*What you are asked to do*:
Locate the line containing "Task: Open Accesos Directos from the toolbar" in the material below. Copy that line and all following lines through the end exactly, omitting any pictures.

────────────────────

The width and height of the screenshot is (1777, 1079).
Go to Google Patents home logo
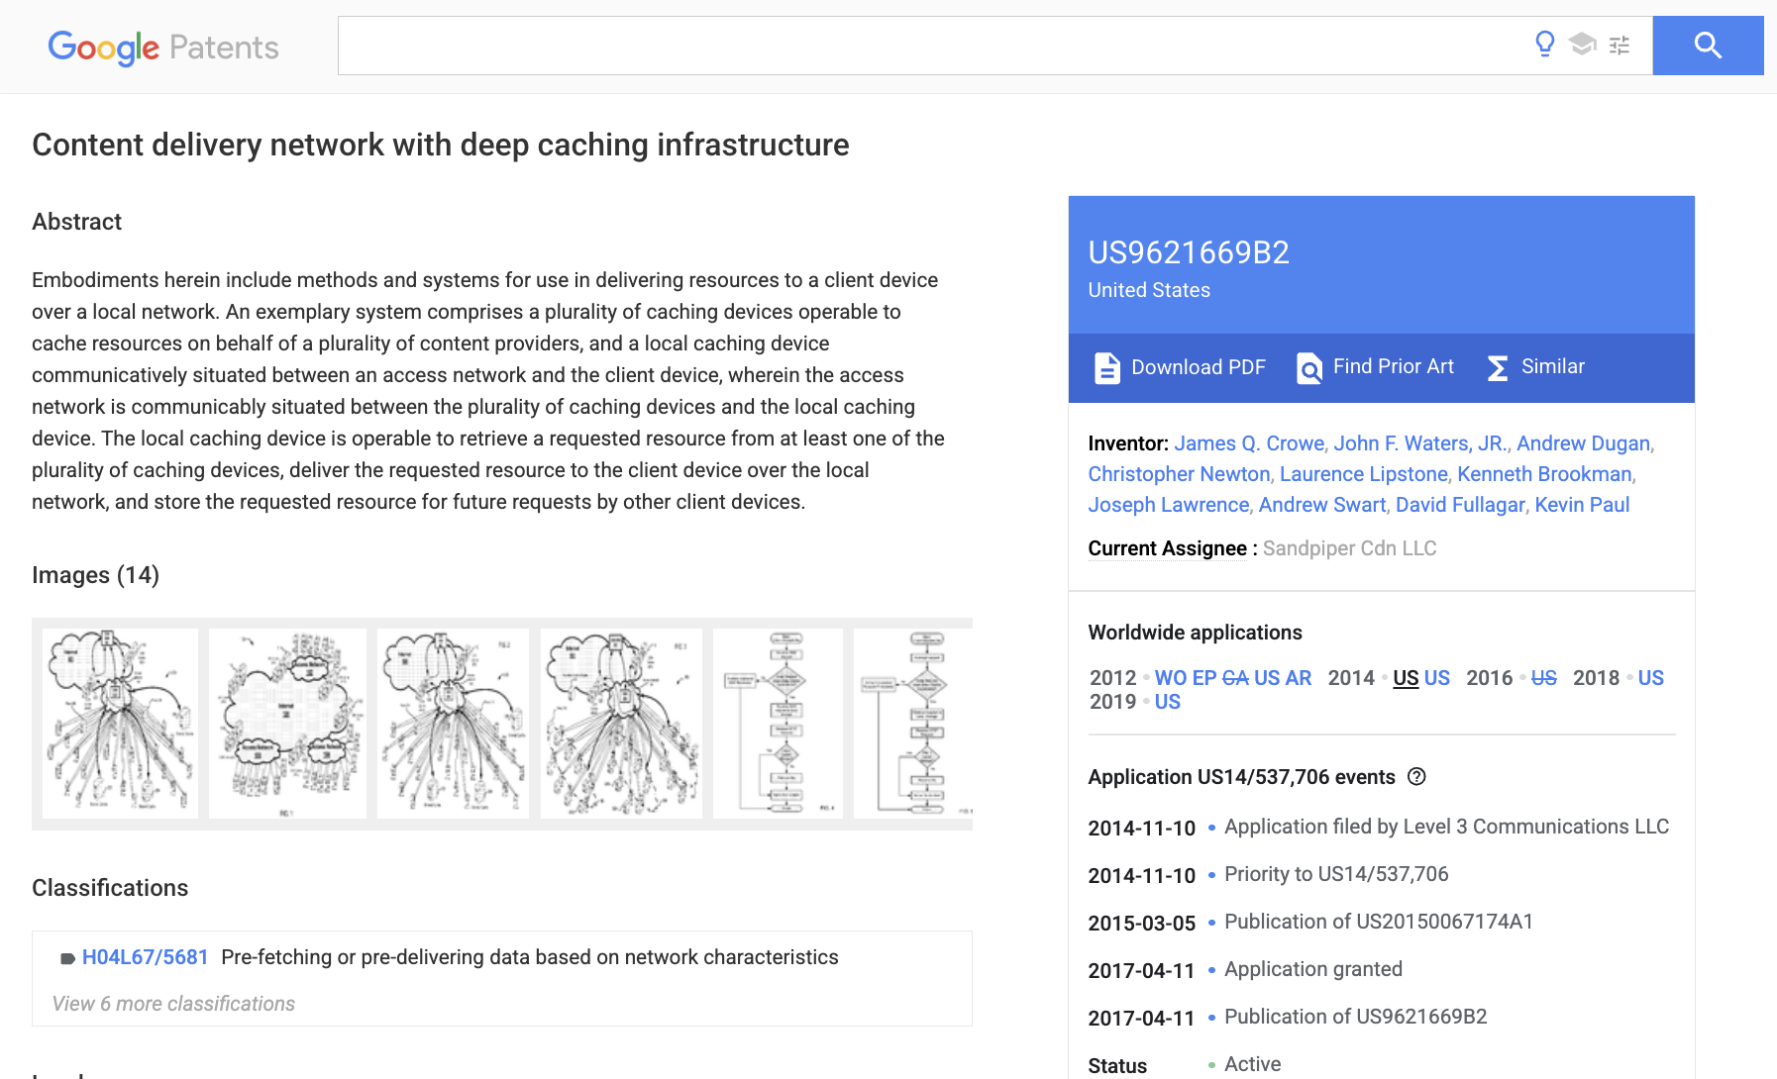coord(163,47)
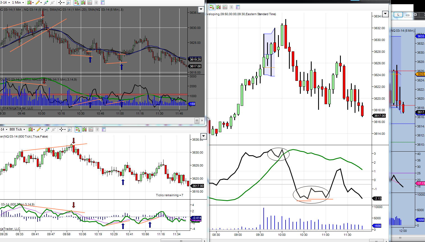This screenshot has width=425, height=242.
Task: Click the L button on far-right window
Action: pos(398,15)
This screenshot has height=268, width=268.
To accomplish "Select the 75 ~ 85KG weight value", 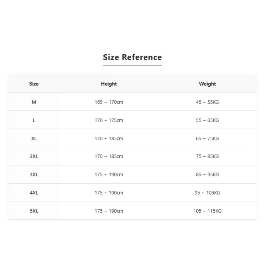I will 207,156.
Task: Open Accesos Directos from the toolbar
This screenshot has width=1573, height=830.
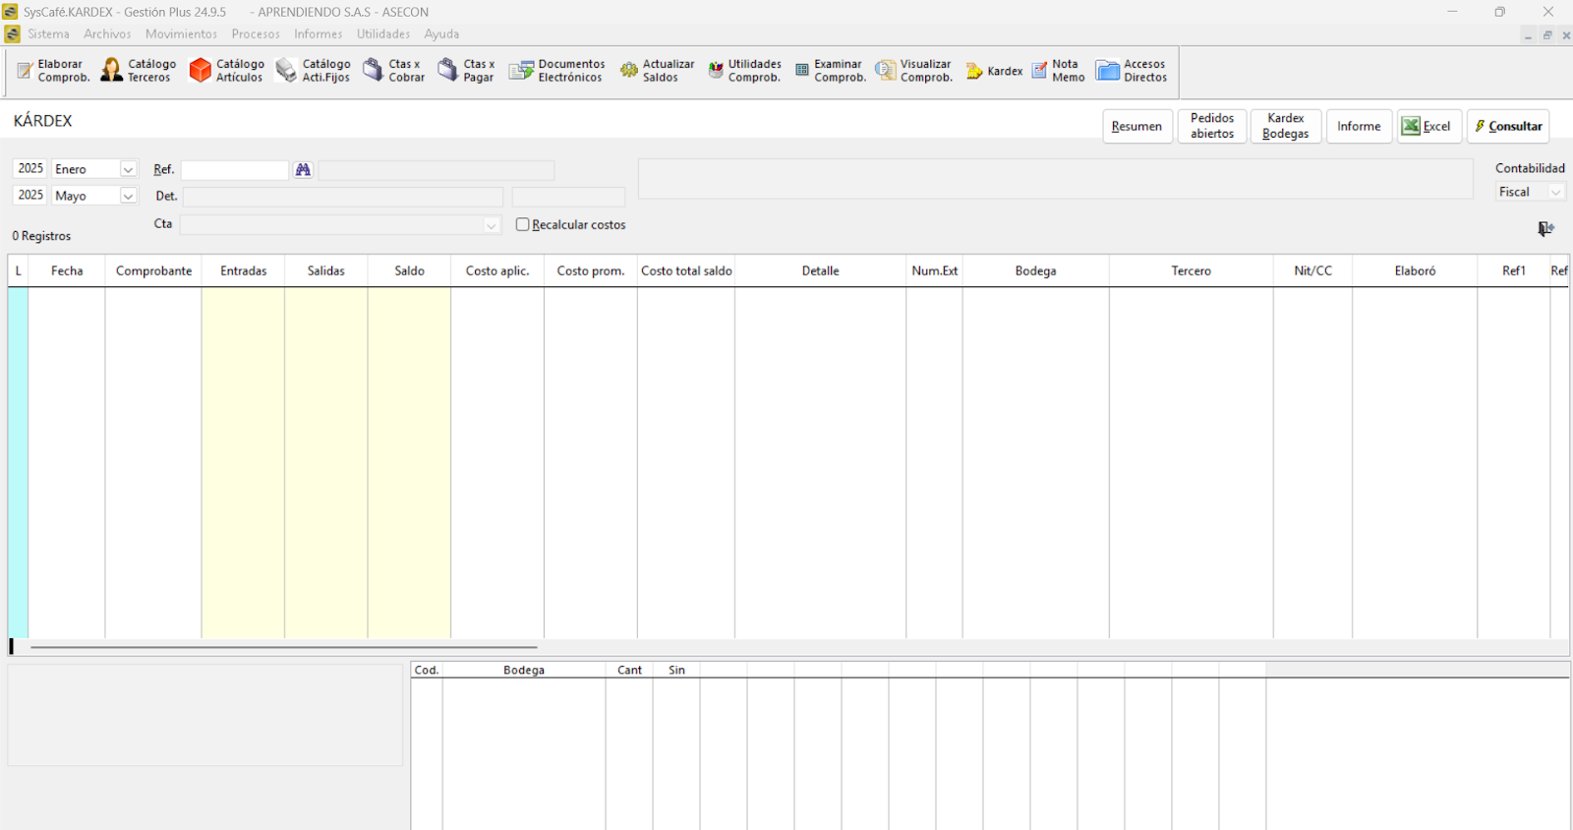Action: pyautogui.click(x=1132, y=71)
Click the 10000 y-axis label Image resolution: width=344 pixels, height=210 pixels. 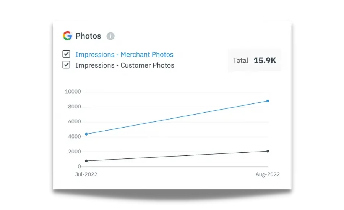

────────────────────

*Response*:
Task: Open Accesos Directos from the toolbar
This screenshot has width=1573, height=830.
Action: pyautogui.click(x=1132, y=71)
Click the 10000 y-axis label Image resolution: width=344 pixels, height=210 pixels. 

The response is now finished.